The world has been hearing about Africa’s potential for some time, but now they can see it and participate in it directly.

This leads to point two: the growth of crypto is expanding the universe of prospective investors in African businesses.

It is a small — albeit complicated! — step for the owners of capital to transition from purchasing digital collectibles to investing in the tokenized shares of companies. 

It may seem counterintuitive, but these non-institutional sources of capital may be a better fit for African businesses than blind-pool, fixed-life funds. 

For instance:

  • Alignment — will retail investors be able to build authentic communities that support the growth of the businesses they own?
  • Exits — rather than tying up capital for 10+ years with returns contingent upon an exit event, would crypto investors enjoy faster and better liquidity?
  • FX risk — would tokens alleviate — or even eliminate — cross-currency risk?
  • Inclusivity — would the tokenization of shares provide employees / stakeholders a greater ability to share in upside?
  • Risk appetite — is the average crypto investor more willing to embrace / underwrite risk than the average allocator at pension and endowment funds?

I think there’s something here.

What do you think?

African Startups | July 2019

On the heels of Jumia’s IPO, the FT’s David Pilling probed this question and my answer is: “Nope.”

Sure, Jumia is a Rocket Internet “copy-paste” special. Is there a risk that well-capitalized, foreign tech companies will sell at a loss and capture market share, displacing local firms in the process? Of course.

But I don’t think this narrative will define Africa’s startup landscape over the long term. In fact, I’m of the view that African entrepreneurs will build successful startups that address the needs of local businesses and consumers.

And by needs, I’m thinking a bit more broadly than e-commerce. I’m thinking about businesses that increase productivity and per capita incomes.

Join me in a thought experiment.

In his excellent book How Asia Works, Joe Studwell argues that three drivers explain the successful development trajectories of Japan, South Korea, and China: household farming, export-oriented manufacturing, and a financial system that channeled capital toward the growth of these two sectors.

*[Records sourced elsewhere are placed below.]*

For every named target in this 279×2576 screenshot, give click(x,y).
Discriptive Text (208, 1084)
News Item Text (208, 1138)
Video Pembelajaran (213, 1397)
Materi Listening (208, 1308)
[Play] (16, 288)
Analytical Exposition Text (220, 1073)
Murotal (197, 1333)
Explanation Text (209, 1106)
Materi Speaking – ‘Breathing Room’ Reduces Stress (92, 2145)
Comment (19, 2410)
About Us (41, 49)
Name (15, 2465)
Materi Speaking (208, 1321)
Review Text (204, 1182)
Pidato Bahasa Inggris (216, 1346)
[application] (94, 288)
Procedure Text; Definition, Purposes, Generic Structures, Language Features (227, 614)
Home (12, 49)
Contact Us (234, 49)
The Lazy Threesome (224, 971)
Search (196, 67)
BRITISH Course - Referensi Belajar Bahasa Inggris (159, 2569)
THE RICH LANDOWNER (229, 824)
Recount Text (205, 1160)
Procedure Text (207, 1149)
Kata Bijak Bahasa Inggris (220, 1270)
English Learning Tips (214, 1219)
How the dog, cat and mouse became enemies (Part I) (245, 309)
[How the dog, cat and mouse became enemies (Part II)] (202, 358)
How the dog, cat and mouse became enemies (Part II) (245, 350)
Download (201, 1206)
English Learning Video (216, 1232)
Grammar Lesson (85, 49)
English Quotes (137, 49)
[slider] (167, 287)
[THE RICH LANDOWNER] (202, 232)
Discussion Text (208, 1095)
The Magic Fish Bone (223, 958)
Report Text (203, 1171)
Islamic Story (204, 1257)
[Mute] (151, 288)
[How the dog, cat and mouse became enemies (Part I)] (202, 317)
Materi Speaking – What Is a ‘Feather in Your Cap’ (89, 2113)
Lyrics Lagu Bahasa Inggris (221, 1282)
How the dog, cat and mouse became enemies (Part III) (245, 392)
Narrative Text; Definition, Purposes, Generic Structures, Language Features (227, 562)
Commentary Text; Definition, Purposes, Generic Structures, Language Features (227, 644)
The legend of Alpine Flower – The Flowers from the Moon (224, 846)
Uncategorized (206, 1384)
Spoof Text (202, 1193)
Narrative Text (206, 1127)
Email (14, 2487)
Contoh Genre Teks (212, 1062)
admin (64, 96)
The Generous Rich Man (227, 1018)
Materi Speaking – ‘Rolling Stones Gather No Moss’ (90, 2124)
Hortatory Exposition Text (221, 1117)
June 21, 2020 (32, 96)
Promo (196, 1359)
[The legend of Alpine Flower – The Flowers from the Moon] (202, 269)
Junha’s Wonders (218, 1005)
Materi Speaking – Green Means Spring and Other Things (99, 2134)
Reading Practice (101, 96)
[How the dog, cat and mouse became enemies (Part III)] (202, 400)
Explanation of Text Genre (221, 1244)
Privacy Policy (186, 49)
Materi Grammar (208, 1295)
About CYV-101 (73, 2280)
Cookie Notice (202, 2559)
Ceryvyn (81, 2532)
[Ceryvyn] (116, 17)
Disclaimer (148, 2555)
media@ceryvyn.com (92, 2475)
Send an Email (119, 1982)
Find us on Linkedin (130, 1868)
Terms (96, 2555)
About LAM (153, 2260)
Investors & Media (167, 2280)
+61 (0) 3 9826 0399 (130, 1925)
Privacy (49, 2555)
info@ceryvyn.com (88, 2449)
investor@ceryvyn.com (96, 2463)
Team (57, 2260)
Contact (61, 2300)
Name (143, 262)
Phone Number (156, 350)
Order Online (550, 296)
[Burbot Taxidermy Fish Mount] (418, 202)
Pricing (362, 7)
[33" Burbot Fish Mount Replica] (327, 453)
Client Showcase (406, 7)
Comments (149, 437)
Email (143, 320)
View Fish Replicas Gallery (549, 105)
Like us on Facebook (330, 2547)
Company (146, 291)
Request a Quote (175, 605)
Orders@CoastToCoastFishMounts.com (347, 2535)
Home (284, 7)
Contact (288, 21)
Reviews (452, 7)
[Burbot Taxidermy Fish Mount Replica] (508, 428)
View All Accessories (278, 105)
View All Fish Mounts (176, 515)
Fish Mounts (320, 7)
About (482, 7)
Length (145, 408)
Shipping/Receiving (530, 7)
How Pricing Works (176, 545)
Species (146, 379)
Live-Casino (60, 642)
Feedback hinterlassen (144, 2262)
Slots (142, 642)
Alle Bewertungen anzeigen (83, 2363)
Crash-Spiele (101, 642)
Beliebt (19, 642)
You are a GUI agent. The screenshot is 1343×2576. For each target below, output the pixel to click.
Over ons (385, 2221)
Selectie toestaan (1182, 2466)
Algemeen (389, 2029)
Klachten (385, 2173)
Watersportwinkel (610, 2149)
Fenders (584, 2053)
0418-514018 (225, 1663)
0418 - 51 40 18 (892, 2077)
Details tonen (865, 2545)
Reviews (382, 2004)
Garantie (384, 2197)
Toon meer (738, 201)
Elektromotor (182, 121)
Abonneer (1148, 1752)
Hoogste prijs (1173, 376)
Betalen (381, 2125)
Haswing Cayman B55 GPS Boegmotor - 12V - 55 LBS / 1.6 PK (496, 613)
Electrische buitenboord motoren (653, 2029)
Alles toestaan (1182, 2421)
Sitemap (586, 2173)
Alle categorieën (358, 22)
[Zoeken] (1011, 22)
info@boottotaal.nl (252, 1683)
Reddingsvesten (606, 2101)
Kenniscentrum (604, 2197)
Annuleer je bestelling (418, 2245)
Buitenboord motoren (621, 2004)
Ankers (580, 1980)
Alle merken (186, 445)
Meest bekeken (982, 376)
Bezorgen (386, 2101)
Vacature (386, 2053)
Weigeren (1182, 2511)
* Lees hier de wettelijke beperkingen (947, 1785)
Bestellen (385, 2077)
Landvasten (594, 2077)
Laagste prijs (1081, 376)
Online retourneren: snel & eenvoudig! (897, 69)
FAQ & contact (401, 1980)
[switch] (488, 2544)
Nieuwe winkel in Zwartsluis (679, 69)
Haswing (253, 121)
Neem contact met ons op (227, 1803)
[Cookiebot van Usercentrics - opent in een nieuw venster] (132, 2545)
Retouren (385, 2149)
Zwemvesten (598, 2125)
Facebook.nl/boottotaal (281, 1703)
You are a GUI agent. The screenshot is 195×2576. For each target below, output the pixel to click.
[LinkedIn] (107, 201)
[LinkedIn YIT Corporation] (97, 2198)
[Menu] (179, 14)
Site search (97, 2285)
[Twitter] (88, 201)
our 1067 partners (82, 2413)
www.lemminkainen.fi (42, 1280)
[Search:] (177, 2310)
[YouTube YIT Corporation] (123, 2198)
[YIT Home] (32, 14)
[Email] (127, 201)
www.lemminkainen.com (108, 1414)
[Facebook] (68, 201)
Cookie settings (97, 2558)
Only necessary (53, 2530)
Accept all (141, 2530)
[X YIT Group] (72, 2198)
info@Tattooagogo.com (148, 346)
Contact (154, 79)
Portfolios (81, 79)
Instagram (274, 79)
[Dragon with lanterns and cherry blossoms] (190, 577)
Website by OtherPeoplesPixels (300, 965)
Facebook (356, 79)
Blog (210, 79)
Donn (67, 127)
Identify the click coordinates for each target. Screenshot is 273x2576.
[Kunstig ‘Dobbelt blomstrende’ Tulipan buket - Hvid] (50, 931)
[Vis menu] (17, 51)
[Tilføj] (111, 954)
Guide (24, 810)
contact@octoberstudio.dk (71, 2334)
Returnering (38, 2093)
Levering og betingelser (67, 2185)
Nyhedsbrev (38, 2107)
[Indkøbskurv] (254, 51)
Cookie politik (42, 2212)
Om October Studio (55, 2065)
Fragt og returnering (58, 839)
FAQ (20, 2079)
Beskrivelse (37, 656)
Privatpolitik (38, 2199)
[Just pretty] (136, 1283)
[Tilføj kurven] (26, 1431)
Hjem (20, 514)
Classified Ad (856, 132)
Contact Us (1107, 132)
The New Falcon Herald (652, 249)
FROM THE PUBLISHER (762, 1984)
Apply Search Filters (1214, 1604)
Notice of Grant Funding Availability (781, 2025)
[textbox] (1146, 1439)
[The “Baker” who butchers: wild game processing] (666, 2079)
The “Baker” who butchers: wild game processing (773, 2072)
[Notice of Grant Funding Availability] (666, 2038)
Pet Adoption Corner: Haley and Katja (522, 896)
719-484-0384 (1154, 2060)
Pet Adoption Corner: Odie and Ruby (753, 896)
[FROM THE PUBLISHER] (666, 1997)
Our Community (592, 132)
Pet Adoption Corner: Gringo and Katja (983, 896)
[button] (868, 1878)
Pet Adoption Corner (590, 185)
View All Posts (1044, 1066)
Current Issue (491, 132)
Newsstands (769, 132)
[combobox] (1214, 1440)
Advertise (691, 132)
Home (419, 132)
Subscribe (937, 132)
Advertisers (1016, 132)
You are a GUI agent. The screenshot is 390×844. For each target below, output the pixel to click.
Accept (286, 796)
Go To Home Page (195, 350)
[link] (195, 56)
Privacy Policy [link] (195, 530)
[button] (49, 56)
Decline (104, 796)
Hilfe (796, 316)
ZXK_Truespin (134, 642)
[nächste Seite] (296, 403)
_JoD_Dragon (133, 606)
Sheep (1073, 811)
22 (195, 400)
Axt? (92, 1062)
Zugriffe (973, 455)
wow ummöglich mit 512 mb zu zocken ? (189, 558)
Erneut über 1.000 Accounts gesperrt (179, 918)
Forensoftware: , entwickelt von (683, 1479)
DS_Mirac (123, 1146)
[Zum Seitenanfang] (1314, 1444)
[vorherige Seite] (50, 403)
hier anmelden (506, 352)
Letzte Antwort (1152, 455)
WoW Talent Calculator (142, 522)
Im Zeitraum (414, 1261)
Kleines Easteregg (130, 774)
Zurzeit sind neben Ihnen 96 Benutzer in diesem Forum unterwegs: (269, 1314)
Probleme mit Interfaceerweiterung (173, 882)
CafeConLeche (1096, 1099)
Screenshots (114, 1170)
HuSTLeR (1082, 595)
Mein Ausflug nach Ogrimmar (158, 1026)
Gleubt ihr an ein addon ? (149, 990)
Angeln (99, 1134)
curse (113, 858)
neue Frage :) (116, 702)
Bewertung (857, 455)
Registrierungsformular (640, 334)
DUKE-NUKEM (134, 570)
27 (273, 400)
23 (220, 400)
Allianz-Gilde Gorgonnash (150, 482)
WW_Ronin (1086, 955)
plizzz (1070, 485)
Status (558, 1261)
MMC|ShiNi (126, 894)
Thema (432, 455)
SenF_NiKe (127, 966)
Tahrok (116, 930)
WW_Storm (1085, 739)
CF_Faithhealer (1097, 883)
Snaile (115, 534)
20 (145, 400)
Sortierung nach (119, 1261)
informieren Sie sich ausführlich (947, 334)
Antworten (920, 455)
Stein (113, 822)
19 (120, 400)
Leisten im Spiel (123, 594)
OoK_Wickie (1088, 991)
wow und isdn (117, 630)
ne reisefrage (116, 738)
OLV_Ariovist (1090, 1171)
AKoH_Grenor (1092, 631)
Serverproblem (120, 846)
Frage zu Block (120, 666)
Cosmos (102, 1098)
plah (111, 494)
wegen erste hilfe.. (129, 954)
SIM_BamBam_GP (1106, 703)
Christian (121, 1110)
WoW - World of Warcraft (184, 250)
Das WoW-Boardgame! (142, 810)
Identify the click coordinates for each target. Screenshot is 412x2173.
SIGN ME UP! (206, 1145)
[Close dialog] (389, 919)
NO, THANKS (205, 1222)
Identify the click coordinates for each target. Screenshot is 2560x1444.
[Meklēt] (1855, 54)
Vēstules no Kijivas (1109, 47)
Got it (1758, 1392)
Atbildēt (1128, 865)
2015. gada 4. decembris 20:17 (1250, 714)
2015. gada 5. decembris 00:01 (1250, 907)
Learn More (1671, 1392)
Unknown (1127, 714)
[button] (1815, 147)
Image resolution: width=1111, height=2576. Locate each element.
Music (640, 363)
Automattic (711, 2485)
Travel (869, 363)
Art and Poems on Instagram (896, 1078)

Think about the possibilities when farmers maximize the economic utility of their production, and consumers enjoy lower food costs and more discretionary income.

Would these types of businesses be unicorns? Listed on the New York Stock Exchange? Probably not. But they’d address market needs, be scalable, and improve livelihoods.

Is a European tech company like Rocket Internet, or a U.S. tech company going to find product-market fit in this vertical? I doubt it.

But, I bet European and U.S. investors could find a fund manager that’s able to identify local startups that will attain product-market fit.

Will Private Equity Build Africa’s Manufacturing Sector? | July 2017


Private equity has largely ignored investment in African manufacturing and industrial projects. [EMPEA] data show that 23 PE firms have made only 53 investments in the industrials sector in Sub-Saharan Africa since 2008.

PE firms have not ignored African manufacturing companies. First, by excluding deals in manufacturing companies outside of the industrial sector (e.g., consumer durables, food and beverage), the data understate the volume of investments that have been made in manufacturers.

Second, how many manufacturing companies are there in Africa? Within the industrials sector, according to Thomson Reuters Eikon there are only 57 private African companies generating between $50m and $500m in revenue.

Middle market funds, in particular, have an enormous opportunity to unlock potential in this sector. Doing so will … create value for investors by creating a robust deal pipeline with attractive exit opportunities …

Maybe? There have been — and will be — some excellent returns from manufacturing deals in Africa; but has the traditional EM PE model created value for investors?

With this return profile, why should pensioners, endowments, and foundations be subsidizing African industrial policy?

In sectors such as manufacturing, there are too few African firms with the capital, technology, and skills to invest successfully and too few Western firms with the risk appetite to do so in Africa. Thus the opportunities are reaped by Chinese entrepreneurs who have the skills, capital, and willingness to live in and put their money in unpredictable developing-country settings.